Children tend not to have any point of comparison/reference when it comes to ‘what family life is like‘ and, therefore, very abnormal family situations may feel normal to the child thus making true, objective insight into one’s family’s psychological condition all the more opaque.


Counterintuitively, it is not uncommon for those who have been badly mistreated by parents or primary carers to still feel an affectionate bond with their abusers. This can be regarded as a kind of pathological relationship that involves the victim ‘identifying with his/her aggressor,’ to use the technical term.

Why should this odd form of emotional bonding between the victim of abuse and the perpetrator of this abuse occur? A leading theory in response to this puzzling question is that it is an unconscious process designed to keep the victim safe. But how would this be? Well, it is hypothesized that if the victim can persuade him/herself that s/he has some understanding, sympathy and positive regard for his/her abuser, and acts in a manner that reflects such feelings, the perpetrator is more likely to reciprocate the positive regard and therefore less likely to seriously harm the victim.

The term ‘identification with the aggressor’ was first coined by Sandor Ferenczi and the concept was developed by Anna Freud (daughter of Sigmund Freud). In psychoanalytic terms, it falls into the category of ‘defence mechanisms. When the victim ‘identifies with the aggressor,’ it means s/he (the victim) internalizes his/her (the aggressor’s) attitudes and behaviours; again, this can be seen as a way in which the victim strengthens the emotional bond with the aggressor.

Example Of Traumatic Bonding:

An example of such a paradoxical relationship would be that of a violent father and a physically maltreated son. Because the son is dependent upon the father, he (the son) might internalize his father’s violent behaviour (e.g. by physically bullying peers at school) and attitudes (e.g. the importance of being ‘tough’, manly’ and of despising ‘weakness’). Furthermore, he (the son) may maintain affection and admiration for his father by, for example, being grateful for the material support the father provides, looking up to him because of his ‘masculinity’ and even by having gratitude towards the father for ‘keeping him inline’ with his severe approach to ‘discipline.’
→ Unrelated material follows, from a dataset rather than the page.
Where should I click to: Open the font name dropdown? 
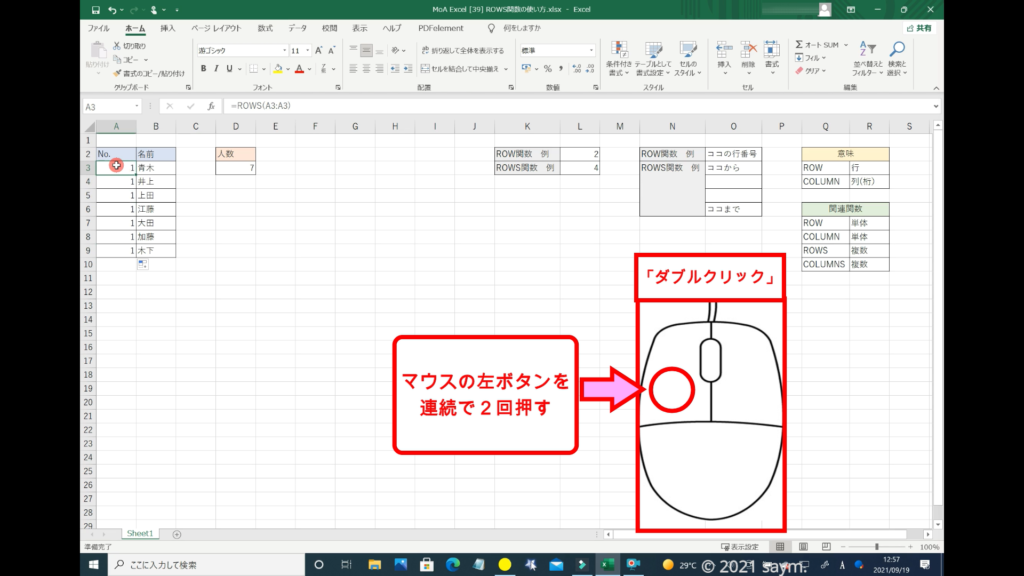pyautogui.click(x=283, y=50)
When such a bond develops in the way described above it is also sometimes referred to as the ‘trauma bond’ or the ‘terrifying bond,’ Such pathological bonding has been documented as occurring in many scenarios beyond that which is described above, including between hostages and their captors (referred to as Stockholm Syndrome’) and even between concentration camp prisoners and their guards. And, perhaps best known of all, is the tragic situation when one partner repeatedly beats the other partner in a domestic setting yet the abused partner stays in the relationship and consistently refuses to report matters to the police out of a sense, despite everything, of love and loyalty.

Vicious Cycle Of Abuse:

Unfortunately, whilst such identification with the aggressor may work as an unconscious survival mechanism in some respects to some degree, the internalization of the aggressor’s attitudes and behaviours can lead to the child identifying with the violent father to such a degree that he himself becomes a violent father when he grows up, thus perpetuating the cycle of abuse down through the generations.

Vital Importance Of Therapy/Interventions:

The danger of such a harmful cycle developing. then, makes it all the more urgent that perpetrators of such abuse seek immediate therapy and other appropriate interventions.


Reference: Ferenczi, Sándor (1949) [1932]. “Confusion of the Tongues Between the Adults and the Child—(The Language of Tenderness and of Passion)”. International Journal of Psycho-Analysis. 30 (4): 225–230.